Bei der großen Umsiedelung der Kriechtiere in das neue Habitat half den Großmarkthallen wiederum der Biologe Ralf Schreiber. Denn wie das nun einmal so ist bei zwangsverordneten Umzügen, sehen die Betroffenen selbst oft keinen Anlass, sich vom Fleck zu bewegen. Also wandten der Biologe und seine Studenten einen Trick an: Sie deckten die von den Eidechsen geliebten Gleise mit Plastikplanen ab, so dass es den Tieren darunter zu heiß wurde, erzählt Brigitte Schneider von der Großmarkthalle, die als Architektin die Anlage des Habitats betreut hat. Eingefangen wurden die Tiere mit einer Art Angel, an der Spitze mit einer Schlinge anstelle eines Hakens ausgestattet. Sofort nachdem die Eidechsen den Schotter verlassen hatten, ließ man die Bereiche zwischen den Gleisen ausbaggern und mit Kies verdichten. Damit die Kriechtiere nicht dorthin zurückkehrten, wurde ihr einstiges Zuhause unattraktiv gemacht.

Ein schlechter Tausch war das für die Tiere sicher nicht. Man muss sich ja nur einmal umsehen: Drahtkästen mit Steinen darin wurden aufgestellt, ein Gärtner schneidet regelmäßig die Pflanzen nach, damit die Fläche nicht verschattet, und in einem mannshohen Sandberg können die Eidechsen ihre Eier ablegen. "Da ist eine Kleine!", ruft Sedlmeier plötzlich und deutet auf eine Eidechse, die zwischen den Steinen umher wuselt. Sechs Wochen beträgt die Brutzeit. Weil es heuer schon im April ungewöhnlich warm gewesen sei, hält der Experte vom Landesbund für Vogelschutz es durchaus für möglich, dass die Münchner Eidechsen in diesem Jahr sogar zwei Mal Nachwuchs produzieren. Inzwischen sei die Mauereidechse sogar in Feldkirchen im östlichen Landkreis München gesichtet worden, erzählt Sedlmeier, obwohl man diese Ecke ursprünglich für zu kalt gehalten habe. Aber es werde hierzulande eben immer wärmer. "Und dadurch breiten die Tiere sich aus."

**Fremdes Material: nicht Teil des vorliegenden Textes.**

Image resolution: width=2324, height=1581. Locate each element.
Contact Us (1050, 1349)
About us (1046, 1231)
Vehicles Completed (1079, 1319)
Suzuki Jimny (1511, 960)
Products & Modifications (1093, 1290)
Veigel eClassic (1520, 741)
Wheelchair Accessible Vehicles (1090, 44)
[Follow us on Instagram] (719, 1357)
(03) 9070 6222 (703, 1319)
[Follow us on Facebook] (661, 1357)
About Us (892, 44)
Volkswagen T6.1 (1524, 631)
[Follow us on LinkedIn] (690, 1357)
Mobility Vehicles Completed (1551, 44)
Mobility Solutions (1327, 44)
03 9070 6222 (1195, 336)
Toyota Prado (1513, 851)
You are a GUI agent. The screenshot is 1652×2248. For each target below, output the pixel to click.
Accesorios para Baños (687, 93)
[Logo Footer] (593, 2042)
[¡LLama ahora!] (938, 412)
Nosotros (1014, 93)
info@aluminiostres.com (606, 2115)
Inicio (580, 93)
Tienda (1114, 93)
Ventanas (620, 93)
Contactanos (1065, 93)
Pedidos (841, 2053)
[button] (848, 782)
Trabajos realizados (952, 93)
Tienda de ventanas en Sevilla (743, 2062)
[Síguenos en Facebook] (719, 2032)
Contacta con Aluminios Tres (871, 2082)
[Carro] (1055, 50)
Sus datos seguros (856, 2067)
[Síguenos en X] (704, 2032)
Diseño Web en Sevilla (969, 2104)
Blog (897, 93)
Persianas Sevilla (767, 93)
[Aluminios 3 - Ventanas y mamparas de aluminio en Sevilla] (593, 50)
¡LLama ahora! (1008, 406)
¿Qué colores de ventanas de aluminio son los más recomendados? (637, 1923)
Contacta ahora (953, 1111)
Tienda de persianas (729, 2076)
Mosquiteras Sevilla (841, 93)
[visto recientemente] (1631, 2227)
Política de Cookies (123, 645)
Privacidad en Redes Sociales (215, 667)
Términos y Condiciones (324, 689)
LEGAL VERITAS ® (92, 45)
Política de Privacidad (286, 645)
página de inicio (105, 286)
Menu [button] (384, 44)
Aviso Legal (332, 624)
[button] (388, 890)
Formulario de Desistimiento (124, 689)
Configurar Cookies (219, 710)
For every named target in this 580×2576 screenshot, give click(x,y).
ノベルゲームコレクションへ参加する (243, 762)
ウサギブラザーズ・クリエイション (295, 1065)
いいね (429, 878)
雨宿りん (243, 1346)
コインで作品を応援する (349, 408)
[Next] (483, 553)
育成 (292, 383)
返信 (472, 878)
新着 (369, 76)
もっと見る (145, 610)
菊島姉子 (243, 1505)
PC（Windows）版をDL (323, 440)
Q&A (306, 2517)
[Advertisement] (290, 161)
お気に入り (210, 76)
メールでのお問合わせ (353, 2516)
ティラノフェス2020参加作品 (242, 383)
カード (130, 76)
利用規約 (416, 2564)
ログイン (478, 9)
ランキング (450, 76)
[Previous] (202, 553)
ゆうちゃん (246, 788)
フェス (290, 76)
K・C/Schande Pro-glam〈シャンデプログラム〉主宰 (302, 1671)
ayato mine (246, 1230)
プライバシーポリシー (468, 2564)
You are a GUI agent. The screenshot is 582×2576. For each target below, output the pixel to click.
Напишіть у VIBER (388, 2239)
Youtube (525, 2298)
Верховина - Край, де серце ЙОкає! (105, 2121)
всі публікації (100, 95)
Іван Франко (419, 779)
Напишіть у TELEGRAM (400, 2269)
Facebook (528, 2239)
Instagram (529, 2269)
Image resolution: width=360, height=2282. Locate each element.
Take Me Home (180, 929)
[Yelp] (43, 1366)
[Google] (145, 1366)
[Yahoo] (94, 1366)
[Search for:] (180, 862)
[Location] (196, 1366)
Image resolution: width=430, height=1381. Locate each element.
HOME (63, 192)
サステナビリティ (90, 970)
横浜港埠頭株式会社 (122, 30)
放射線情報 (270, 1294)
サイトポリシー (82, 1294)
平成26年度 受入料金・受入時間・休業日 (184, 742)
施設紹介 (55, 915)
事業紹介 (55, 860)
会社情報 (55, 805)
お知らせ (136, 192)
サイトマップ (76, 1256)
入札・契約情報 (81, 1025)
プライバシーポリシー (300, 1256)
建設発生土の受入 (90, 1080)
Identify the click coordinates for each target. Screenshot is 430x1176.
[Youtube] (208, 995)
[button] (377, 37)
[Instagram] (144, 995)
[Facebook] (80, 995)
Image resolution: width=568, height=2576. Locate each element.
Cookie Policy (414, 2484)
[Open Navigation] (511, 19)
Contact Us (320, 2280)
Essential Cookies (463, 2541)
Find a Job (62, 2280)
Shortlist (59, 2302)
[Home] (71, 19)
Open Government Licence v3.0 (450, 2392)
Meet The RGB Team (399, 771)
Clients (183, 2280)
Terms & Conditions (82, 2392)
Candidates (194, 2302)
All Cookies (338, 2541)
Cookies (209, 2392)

Die Mauereidechse ist europaweit geschützt, daran gibt es nichts zu deuteln. Der Fall der Münchner Kriecher liegt inzwischen aber anders: Genetische Untersuchungen von Speichelproben haben nämlich ergeben, dass sich die verschiedenen Unterarten "etwas gemischt" haben, wie Sedlmeier erklärt. Da sich die Tiere in ihrem Habitat überdies nicht in ihrem "natürlichen Verbreitungsgebiet" befänden, sei die Rechtslage mittlerweile zweideutig. So gern man sie auch hat in Sendling: Dieses "besonders scharfe europäische Schutzsystem" gelte für die Eidechsen der Großmarkthalle wohl nicht mehr.